Guilderland has traditionally been conservative in building its budget, and has relied on the governor's aid numbers, happy to add more later if the legislature, working with the governor, ends up giving more school aid.

One of the concerns with the single-pot method of distributing aid, Sanders said, is: “All these other aids will lose their identity … An increase in Foundation Aid might not mirror usage.”

He gave as an example the formerly separate aid for the Boards of Cooperative Educational Services. School districts across the state use BOCES services to save money, the theory being that cooperatively sharing among districts will ultimately reduce costs for taxpayers.

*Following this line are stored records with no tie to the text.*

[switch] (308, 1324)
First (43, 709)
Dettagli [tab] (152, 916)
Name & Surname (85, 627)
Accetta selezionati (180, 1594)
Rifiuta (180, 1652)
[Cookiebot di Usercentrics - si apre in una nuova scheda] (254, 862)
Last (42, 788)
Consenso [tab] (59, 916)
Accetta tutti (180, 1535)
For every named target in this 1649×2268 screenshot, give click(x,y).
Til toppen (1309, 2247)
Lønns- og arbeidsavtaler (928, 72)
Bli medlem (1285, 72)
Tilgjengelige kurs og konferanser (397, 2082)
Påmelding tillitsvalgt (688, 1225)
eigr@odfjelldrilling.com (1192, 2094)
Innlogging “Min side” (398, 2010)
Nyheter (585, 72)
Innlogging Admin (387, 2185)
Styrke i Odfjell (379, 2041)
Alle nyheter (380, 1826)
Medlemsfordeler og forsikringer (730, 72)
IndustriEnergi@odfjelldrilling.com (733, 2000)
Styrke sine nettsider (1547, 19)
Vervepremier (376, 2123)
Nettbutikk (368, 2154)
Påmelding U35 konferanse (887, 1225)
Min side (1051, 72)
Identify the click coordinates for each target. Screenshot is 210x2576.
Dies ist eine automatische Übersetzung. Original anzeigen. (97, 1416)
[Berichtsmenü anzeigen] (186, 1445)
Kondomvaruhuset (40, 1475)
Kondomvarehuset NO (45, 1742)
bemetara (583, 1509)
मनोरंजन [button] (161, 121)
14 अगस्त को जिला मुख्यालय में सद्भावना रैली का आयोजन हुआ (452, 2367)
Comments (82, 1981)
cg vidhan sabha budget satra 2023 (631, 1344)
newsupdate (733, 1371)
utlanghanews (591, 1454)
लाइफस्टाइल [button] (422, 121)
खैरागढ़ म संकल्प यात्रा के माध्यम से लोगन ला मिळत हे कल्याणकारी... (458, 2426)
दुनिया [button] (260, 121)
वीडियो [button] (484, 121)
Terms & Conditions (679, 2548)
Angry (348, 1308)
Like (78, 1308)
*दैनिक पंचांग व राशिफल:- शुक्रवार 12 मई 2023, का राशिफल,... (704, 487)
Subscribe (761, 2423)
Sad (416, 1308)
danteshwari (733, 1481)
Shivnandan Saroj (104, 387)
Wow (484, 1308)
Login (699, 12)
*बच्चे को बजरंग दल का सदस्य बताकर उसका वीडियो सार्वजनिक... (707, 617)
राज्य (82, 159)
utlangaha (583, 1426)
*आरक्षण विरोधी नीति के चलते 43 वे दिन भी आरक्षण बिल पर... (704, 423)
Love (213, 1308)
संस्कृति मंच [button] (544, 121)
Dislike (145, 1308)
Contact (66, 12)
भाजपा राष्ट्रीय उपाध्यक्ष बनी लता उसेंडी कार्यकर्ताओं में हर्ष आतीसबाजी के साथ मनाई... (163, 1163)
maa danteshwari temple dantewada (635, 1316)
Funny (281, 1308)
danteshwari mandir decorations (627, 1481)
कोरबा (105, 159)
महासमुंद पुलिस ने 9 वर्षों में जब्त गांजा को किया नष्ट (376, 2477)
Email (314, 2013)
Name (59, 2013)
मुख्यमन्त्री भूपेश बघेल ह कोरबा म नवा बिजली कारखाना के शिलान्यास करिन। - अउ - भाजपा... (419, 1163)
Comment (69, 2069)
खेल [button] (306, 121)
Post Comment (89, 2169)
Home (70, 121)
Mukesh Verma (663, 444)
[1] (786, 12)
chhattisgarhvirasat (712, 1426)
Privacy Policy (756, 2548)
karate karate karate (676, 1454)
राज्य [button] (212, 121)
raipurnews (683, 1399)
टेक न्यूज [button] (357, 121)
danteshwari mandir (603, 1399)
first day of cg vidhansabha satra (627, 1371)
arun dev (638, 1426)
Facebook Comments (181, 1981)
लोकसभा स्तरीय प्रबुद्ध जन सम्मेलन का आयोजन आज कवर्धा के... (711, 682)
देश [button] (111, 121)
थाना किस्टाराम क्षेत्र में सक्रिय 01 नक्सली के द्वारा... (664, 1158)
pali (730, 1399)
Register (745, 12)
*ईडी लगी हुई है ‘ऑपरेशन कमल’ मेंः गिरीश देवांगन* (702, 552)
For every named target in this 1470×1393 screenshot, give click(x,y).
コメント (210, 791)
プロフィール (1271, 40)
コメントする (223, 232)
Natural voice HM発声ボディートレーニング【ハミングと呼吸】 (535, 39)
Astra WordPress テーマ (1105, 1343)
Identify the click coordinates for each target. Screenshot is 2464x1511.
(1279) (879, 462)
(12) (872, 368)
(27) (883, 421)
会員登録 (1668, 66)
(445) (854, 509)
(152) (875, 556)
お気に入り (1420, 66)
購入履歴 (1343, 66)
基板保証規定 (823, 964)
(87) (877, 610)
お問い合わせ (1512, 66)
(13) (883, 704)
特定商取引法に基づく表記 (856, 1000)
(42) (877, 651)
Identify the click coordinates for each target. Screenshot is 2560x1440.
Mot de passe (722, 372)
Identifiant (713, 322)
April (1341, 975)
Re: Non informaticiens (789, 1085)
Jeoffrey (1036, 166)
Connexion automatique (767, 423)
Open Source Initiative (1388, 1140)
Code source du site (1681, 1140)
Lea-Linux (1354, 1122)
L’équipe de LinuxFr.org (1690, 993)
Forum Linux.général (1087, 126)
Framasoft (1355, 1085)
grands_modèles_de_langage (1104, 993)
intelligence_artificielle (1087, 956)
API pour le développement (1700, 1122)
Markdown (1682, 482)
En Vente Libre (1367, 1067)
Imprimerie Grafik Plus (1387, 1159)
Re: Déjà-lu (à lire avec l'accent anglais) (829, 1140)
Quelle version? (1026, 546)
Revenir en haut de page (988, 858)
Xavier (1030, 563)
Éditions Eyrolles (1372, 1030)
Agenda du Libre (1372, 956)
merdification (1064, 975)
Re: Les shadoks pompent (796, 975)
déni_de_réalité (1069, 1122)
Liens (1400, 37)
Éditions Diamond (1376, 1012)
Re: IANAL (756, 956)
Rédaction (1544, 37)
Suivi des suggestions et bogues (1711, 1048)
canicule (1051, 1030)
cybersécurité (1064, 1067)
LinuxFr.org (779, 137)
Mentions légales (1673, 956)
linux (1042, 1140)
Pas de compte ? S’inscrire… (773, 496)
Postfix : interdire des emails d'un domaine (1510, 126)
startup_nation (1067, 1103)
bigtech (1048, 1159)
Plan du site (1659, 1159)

“It certainly won’t be the incentive it used to be,” said Sanders of using BOCES. “We won’t know what we’re getting back on those expenses.”

Guilderland’s tax-levy limit for next year, arrived at through a state-set formula, is 2.25 percent. That means the the most the district can levy in local property taxes next year is $74,990,996, which is an increase of $1,652,055 over the current year’s budget.

“It doesn’t give us a lot of room to move,” said Sanders. 

The lion’s share of Guilderland’s budget, typical of all schools, is for staff salaries and benefits. Those costs are set by already-agreed-upon contracts. According to the Empire Center, the median teacher’s pay at Guilderland in 2018-19 was $74,786.

This year’s $102 million Guilderland schools budget was passed by voters, 2,145 to 1,087 — just over 66 percent of voters said yes.

The state law that sets the levy limit allows schools to go over that limit with a supermajority vote, which means that, in May, 60 percent or more of the voters would have to say “yes” to a budget that is over the levy limit rather than the simple majority of 50 percent.

Asked if Guilderland might consider this, Sanders said, “These challenges always open that discussion. We continue to ask our board. They would prefer not to, of course.”

Sanders noted that problems with the state’s massive budget deficit had put pressures on school aid. The state is facing a $6 billion deficit.

A decade ago, when there were severe cuts in state school aid, Guilderland cut scores of programs and dozens of staff members. “We were happy to put that in the rearview mirror,” said Sanders on Wednesday.

He noted several costly efforts the district has underway “to help children succeed,” including a co-teaching model that puts students with special needs in classrooms with regular students, as well as efforts to increase literacy.

“We’ve had good success with both of those,” Sanders said.

Asked if such programs or staff would have to be cut back to stay under the levy limit, Sanders said, “It’s too early to tell. We’re working through that process now … We have lots of work to do.”

He concluded, “We’re looking at all the options to present a budget that’s reasonable for taxpayers and that fulfills our mission of ensuring success for all students … It’s a challenging year.”